松永からの強い執着に対し、彼女がしぶしぶ答えている_____それが彼と彼女の関係なのだと。
 そんなはずが無いではないか。だとしたら彼が彼女にここまでの弱さを見せる筈が無い。お互い同等の感情があってこそ、はじめて信頼という関係性が成り立つのだ。彼が“彼女にのみ”自分の弱さを見せる理由は、彼女が松永と同じくらいの執着を彼に対して持っており、かつ、彼を傷つけたくはないと考えているからだ。自分のものだと分かっていてモノを傷つけたり壊すようなことは、彼女はしない。そこまで考えて、ようやく彼女は目の前のソレの名前を思い出した。

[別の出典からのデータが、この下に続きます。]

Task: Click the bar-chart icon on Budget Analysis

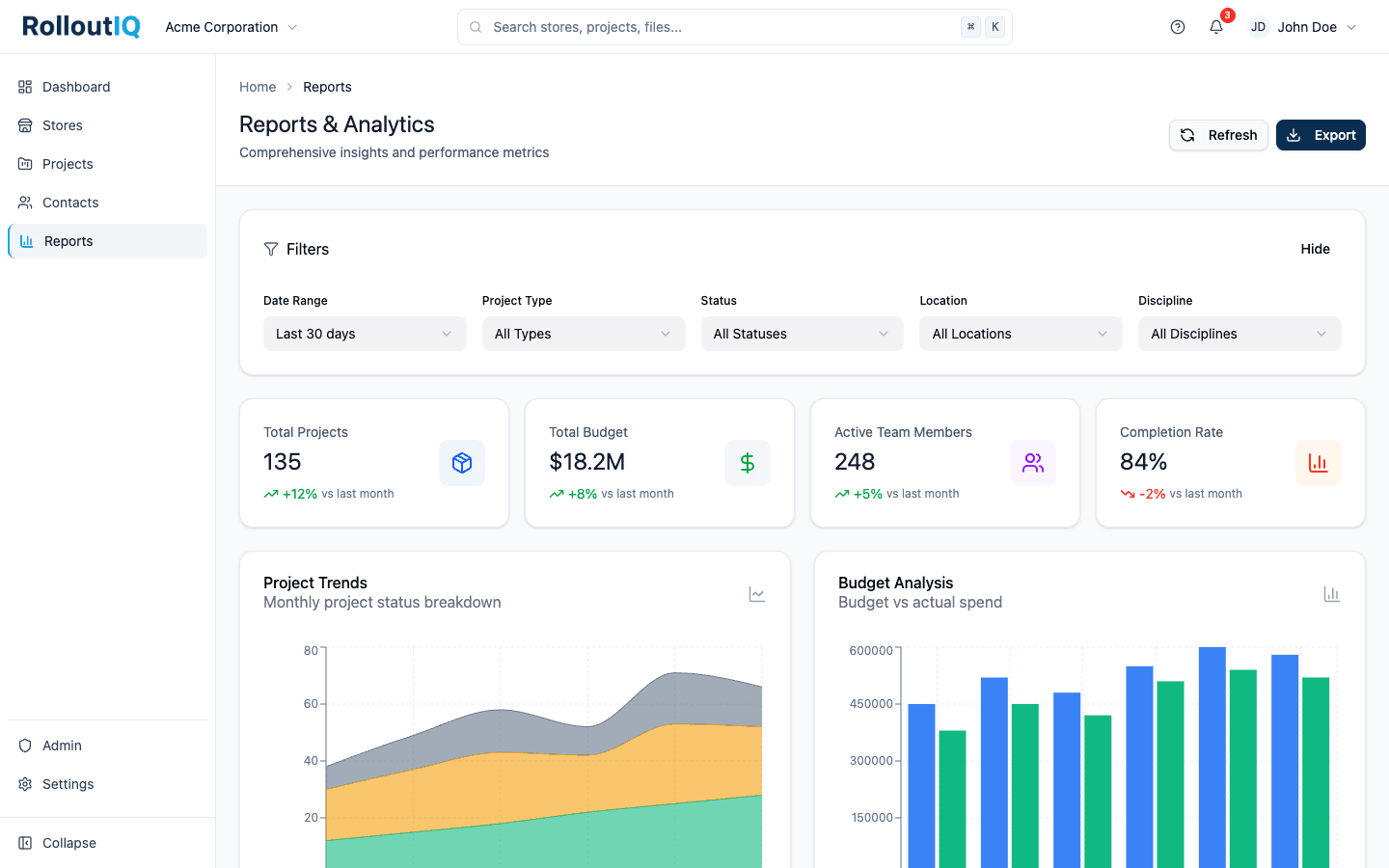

「帰れよ、“黒禍”。どこへなりとも飛んで行け。別のヤツを探すんだな」
『・・・ふふ、最近の人間は根が無いのじゃ。わらわが憑いた人間は、すぐにわらわのモノになってしまう。そして、死ぬ。この男のようにわらわを楽しませてくれる人間なぞ、なかなかいなくてのう。また来るぞ』
「来るな」

その言葉に返事は無かった。彼女が瞬きしている間に、ソレはかき消えていた。

「う・・・うう・・・あ・・・卿か・・・アレを・・・追い払ったのは」
またうめき声を上げて、彼が目を覚ました。疲れた顔をしてこちらを見る。そうすると年相応に見えた。彼女は彼を壊さないようにそっと抱きしめる。
「寝てな。土曜日だ、ゆっくり休みなよ。・・・朝ご飯作り終わったら、起こすからさ」
「・・・ありがとう」
そう言って彼はまた寝てしまった。彼女は少しためいきをついてベッドから出る。
いつのまにやらもう六時だ。まるで夢だな、そう思った。



『卿には私の心身を賜ろうか』
『いらん、自分で奪う』

彼と彼女の間にあるのは、お互いに対する強い執着。
はたしてこれは愛なのだろうか、と彼女はひっそりと考えた。